C’est toute l’obsession de La Fièvre qui est résumée dans ces quelques minutes : la France est au bord de l’implosion. Si la guerre civile est une constante de l’imaginaire politique français4, ce dernier épisode, qui laisse présager le retour de certains personnages de Baron noir dans la deuxième saison de La Fièvre, permet de mieux saisir le succès de la première des deux séries : c’est parce que les auteurs donnent l’impression que la France est sans cesse en train de danser sur un volcan que les coups politiques des uns et des autres, forts de l’urgence constante du moment, trouvent un tel écho. En ce sens, la dissolution de la fin de la saison 2 se lit à deux niveaux : d’un côté, c’est une manœuvre d’Amélie Dorendeu pour désarmer tous ses rivaux, qu’elle les attire dans les rêts de son gouvernement d’union nationale ou qu’elle les renvoie aux extrêmes ; de l’autre, c’est une tentative de faire baisser la fièvre. Sans succès.

C’est parce que les auteurs donnent l’impression que la France est sans cesse en train de danser sur un volcan que les coups politiques des uns et des autres, forts de l’urgence constante du moment, trouvent un tel écho.

Baptiste Roger-Lacan

Baron noir et La Fièvre parlent de la même chose : la France et son régime. Celui-ci constitue du reste un puissant ressort narratif. Le pouvoir — enjeu principal des deux deux séries — est disputé par quelques personnes, et leurs équipes. Bien que le personnage de Rickwaert ait un fort ancrage dunkerquois, il existe une unité de lieu quasi parfaite, puisque tout se décide à Paris, ce qui permet de lier efficacement toutes les intrigues. Finalement, les possibilités narratives sont infinies puisque la résolution de la crise qui constitue le nœud des deux séries est impossible. L’échec d’un régime et ses faux-semblants sont un sujet inépuisable pour la fiction — qu’on pense à la Comédie humaine ou aux Rougon-Macquart.

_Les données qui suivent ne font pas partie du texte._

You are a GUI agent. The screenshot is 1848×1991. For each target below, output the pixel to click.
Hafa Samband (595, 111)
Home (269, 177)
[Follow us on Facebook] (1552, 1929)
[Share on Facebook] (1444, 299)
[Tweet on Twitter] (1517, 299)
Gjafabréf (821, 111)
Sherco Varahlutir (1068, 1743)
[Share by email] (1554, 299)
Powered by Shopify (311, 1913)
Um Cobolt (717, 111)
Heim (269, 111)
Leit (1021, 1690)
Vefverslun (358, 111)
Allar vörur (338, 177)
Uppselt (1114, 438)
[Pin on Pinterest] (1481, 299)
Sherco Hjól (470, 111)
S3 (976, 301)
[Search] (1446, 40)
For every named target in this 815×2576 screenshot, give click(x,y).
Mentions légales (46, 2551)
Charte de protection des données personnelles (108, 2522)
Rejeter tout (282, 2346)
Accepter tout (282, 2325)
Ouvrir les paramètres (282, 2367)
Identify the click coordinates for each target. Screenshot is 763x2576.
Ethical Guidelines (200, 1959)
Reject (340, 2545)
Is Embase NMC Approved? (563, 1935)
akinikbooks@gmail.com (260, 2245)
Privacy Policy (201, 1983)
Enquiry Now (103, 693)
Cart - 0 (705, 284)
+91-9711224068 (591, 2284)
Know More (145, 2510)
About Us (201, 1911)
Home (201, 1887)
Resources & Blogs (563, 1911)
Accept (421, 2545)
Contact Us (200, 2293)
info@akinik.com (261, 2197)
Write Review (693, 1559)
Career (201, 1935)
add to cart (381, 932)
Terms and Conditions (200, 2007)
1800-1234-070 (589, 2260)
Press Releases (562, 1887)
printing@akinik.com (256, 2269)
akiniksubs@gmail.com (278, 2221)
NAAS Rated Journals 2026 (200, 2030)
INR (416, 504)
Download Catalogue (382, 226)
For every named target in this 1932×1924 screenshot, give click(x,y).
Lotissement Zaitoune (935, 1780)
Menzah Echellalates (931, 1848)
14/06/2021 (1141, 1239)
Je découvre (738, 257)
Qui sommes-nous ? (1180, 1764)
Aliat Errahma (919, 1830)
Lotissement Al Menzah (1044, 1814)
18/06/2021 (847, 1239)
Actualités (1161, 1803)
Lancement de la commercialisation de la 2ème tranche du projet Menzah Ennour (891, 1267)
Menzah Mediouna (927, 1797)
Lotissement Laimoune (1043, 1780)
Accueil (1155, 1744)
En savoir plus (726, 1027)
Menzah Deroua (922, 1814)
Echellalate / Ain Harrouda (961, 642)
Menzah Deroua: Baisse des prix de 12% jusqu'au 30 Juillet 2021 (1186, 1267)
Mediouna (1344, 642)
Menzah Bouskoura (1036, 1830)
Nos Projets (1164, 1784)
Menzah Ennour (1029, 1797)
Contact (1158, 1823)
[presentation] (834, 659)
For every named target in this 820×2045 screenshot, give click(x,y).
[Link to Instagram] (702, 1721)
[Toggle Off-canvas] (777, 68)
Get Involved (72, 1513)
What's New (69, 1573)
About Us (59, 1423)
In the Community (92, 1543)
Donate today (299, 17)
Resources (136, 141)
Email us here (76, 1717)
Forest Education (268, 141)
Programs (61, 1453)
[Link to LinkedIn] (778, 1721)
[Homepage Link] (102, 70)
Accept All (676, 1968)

Mais tout le ressort tient dans ce que la fièvre ne peut pas baisser : la Cinquième République semble prise au piège d’une crise qu’elle peut d’autant moins résoudre qu’elle en est sa cause principale. C’est ce que suggère notamment l’épisode de la dissolution — celle d’Amélie Dorendeu, et celle d’Emmanuel Macron. Il n’empêche. Si amusant que soit Baron noir, depuis le 9 juin, on se prend à espérer que la série touche bientôt à sa fin.

Sources
  1. Sur cette bulle de passionnés du « coup » politique, cf. Rachid Laïreche, Il n’y a que moi que ça choque ? – Huit ans dans la bulle des journalistes politiques, Paris, Les Arènes, 2023.
  2. Par exemple : Violaine de Monclos, « De Baron noir à La Fièvre, Éric Benzekri, prophète en séries », Le Point, 7 mars 2024. Laureline Dupont, Olivier Pérou, « »Il hume l’époque » : Eric Benzekri, le créateur de « La Fièvre » que les politiques s’arrachent », L’Express, 16 avril 2024.
  3. Au point que “baron noir” est devenu une expression comune pour désigner un conseiller de l’ombre. Par exemple ici :  Laurent Telo, « Pierre Charon, “baron noir” de la Macronie », Le Monde, 21 juin 2024.
  4. Jean-Claude Caron, « Indépassable fratricide. Réflexions sur la guerre civile en France et ailleurs », Cités, vol. 50, n°2, 2012, p. 39-47.